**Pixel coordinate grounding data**
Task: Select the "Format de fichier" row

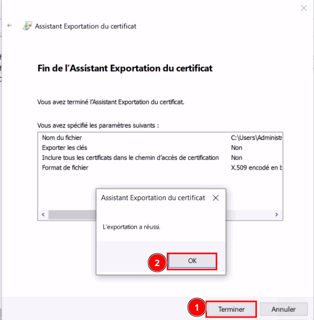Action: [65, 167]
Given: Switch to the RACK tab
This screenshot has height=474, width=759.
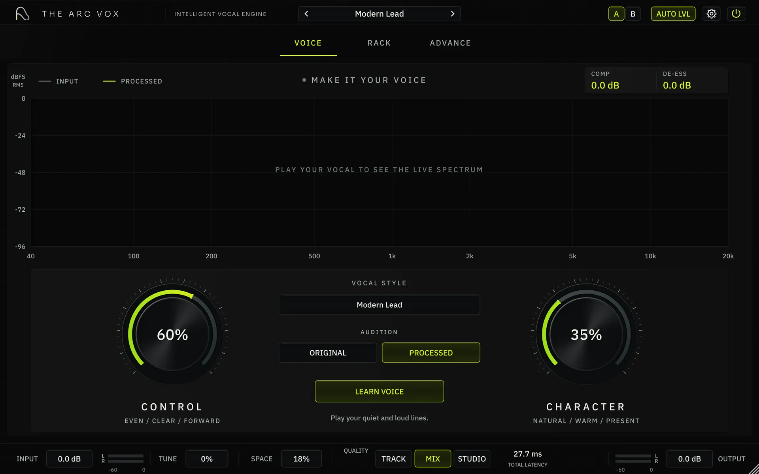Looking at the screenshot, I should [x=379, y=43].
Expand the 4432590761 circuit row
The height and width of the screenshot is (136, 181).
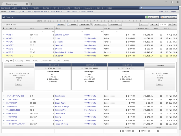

**Instructions to follow**
Word for word, retype all of the data above, but include no pictures.

**Solution to this task**
Task: Select the "Format de fichier" row

Action: [65, 167]
Given: Switch to the RACK tab
This screenshot has height=474, width=759.
Looking at the screenshot, I should [x=379, y=43].
Expand the 4432590761 circuit row
The height and width of the screenshot is (136, 181).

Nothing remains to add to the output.